The ongoing digitalisation of services across all economic spheres brings challenges that most businesses struggle to overcome. Even in those enterprises that have already embraced new techniques, the treasury area always run behind everything else. Ironically, it does so not for lack of will within their accountants or low resources towards such end, but for a growing underestimating in their overall impact. At least, that’s what a new survey has found.
The number is surprisingly problematic when taking the matter into account as although 80% of treasurers believe they have the majority of skills required to meet the challenges of treasury’s technological transition, the responses shown on the survey suggest that they are underestimating the importance of crucial technologies, such as APIs and robotic process automation.

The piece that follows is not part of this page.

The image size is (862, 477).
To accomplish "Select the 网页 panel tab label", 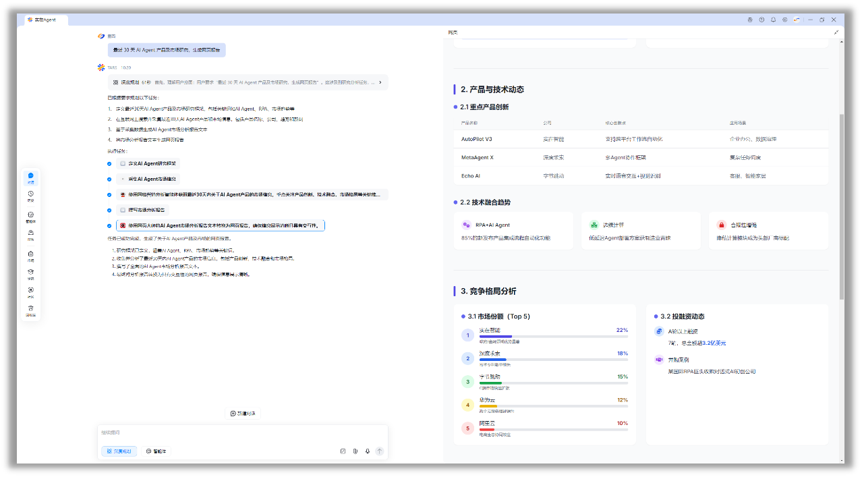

The survey, named ‘The Future is Now: How ready is treasury?’ and carried out by the Economist Intelligence Unit on behalf of Deutsche Bank, opens up widely a technological dilemma. In the survey, they stated that treasury, on one hand, cannot de-emphasise its core functions of cash and liquidity management, accounts payable/accounts receivable (AP/AR) oversight, funding, and financial risk management. But at the same time, it has progressed from being a transaction
and reporting centre to a more strategic risk holder and analytics centre of excellence.

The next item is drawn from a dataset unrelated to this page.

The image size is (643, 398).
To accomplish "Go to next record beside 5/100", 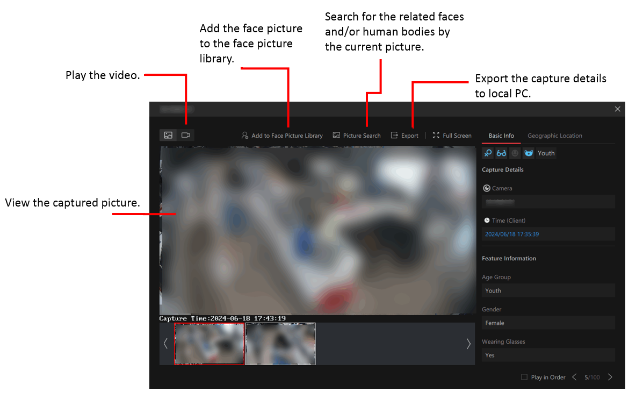I will point(610,377).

“This strategic evolution means treasury has to mobilise new automation technologies such as artificial intelligence (AI) and robotics, open application programming interfaces (APIs), and cloud services if it is to free up resources and add more value,” they pointed out.
The survey report reveals what 300 senior treasurers really think about the technology changing their departments, where they see the most value emerging and how they plan to move forward. “While confidence is definitely a positive,” says Deutsche Bank’s Head of Cash Management, Michael Spiegel, “it needs to be founded on a holistic understanding of the changes at hand – which should be the basis for effective preparation.”
When asked to identify the two new technologies they believe will be the most beneficial to treasury, data analytics topped the poll with 56%, followed by artificial intelligence at 42% and instant payments with 34%. While these technologies will eventually have a tremendous impact on the treasury, the building-block technologies that will underpin them were curiously undervalued. Only 19% of respondents cited robotic process automation as most beneficial and just 8% voted for open APIs – this despite both technologies promising to drastically accelerate and simplify processes. If treasurers do hold these technologies in less esteem, as the results suggest, there may be a need for further clarity on the technologies transforming their departments.
Certainly, there is a need for action and awareness. As a result of these changes, treasury has the opportunity to demonstrate unprecedented strategic value to senior management teams. Assuming this role will mean taking a leading role in driving investments in treasury architecture, rethinking the skill sets required across treasury teams, and cultivating a thorough understanding of the technologies driving this change.
“Treasurers don’t need to be on the cutting edge of technology – but they do need to be proactive and aware of what is coming,” says Spiegel. “This report details some of the challenges and opportunities that treasurers are facing, how they view them, and – moving forward – how we can meet these challenges and opportunities effectively together,” he ended with.